Activity: What is needed is an exact copy of all the entries below.

(Dataset extract)

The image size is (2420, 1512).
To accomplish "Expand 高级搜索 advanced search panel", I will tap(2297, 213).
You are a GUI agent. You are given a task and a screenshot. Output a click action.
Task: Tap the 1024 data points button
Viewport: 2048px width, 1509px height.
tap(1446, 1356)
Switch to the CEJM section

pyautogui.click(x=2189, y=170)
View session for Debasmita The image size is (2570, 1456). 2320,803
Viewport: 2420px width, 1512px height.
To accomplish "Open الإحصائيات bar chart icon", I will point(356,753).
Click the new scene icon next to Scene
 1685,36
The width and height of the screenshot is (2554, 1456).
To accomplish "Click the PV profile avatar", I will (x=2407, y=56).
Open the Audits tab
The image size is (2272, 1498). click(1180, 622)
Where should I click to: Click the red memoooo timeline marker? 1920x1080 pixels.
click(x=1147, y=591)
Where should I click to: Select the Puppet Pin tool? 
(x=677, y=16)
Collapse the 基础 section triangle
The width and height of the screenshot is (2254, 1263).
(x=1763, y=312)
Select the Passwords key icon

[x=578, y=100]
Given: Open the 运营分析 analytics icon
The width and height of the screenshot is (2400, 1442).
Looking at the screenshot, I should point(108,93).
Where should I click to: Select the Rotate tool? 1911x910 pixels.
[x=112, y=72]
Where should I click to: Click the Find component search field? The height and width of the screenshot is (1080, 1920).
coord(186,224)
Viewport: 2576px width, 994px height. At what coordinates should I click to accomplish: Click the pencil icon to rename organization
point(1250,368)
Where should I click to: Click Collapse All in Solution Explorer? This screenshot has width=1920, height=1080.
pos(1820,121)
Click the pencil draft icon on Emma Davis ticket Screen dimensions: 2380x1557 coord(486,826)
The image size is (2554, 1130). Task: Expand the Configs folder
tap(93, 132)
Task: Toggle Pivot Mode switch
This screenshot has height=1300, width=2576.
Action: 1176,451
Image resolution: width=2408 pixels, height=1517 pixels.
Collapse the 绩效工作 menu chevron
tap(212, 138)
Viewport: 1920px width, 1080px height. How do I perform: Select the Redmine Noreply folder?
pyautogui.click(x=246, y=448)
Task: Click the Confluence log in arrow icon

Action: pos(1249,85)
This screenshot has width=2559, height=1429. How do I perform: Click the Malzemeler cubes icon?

(End Dataset extract)

Result of this task:
The image size is (2420, 1512).
To accomplish "Expand 高级搜索 advanced search panel", I will tap(2297, 213).
You are a GUI agent. You are given a task and a screenshot. Output a click action.
Task: Tap the 1024 data points button
Viewport: 2048px width, 1509px height.
tap(1446, 1356)
Switch to the CEJM section

pyautogui.click(x=2189, y=170)
View session for Debasmita The image size is (2570, 1456). 2320,803
Viewport: 2420px width, 1512px height.
To accomplish "Open الإحصائيات bar chart icon", I will point(356,753).
Click the new scene icon next to Scene
 1685,36
The width and height of the screenshot is (2554, 1456).
To accomplish "Click the PV profile avatar", I will (x=2407, y=56).
Open the Audits tab
The image size is (2272, 1498). click(1180, 622)
Where should I click to: Click the red memoooo timeline marker? 1920x1080 pixels.
click(x=1147, y=591)
Where should I click to: Select the Puppet Pin tool? 
(x=677, y=16)
Collapse the 基础 section triangle
The width and height of the screenshot is (2254, 1263).
(x=1763, y=312)
Select the Passwords key icon

[x=578, y=100]
Given: Open the 运营分析 analytics icon
The width and height of the screenshot is (2400, 1442).
Looking at the screenshot, I should point(108,93).
Where should I click to: Select the Rotate tool? 1911x910 pixels.
[x=112, y=72]
Where should I click to: Click the Find component search field? The height and width of the screenshot is (1080, 1920).
coord(186,224)
Viewport: 2576px width, 994px height. At what coordinates should I click to accomplish: Click the pencil icon to rename organization
point(1250,368)
Where should I click to: Click Collapse All in Solution Explorer? This screenshot has width=1920, height=1080.
pos(1820,121)
Click the pencil draft icon on Emma Davis ticket Screen dimensions: 2380x1557 coord(486,826)
The image size is (2554, 1130). Task: Expand the Configs folder
tap(93, 132)
Task: Toggle Pivot Mode switch
This screenshot has height=1300, width=2576.
Action: 1176,451
Image resolution: width=2408 pixels, height=1517 pixels.
Collapse the 绩效工作 menu chevron
tap(212, 138)
Viewport: 1920px width, 1080px height. How do I perform: Select the Redmine Noreply folder?
pyautogui.click(x=246, y=448)
Task: Click the Confluence log in arrow icon

Action: pos(1249,85)
This screenshot has width=2559, height=1429. How do I perform: Click the Malzemeler cubes icon?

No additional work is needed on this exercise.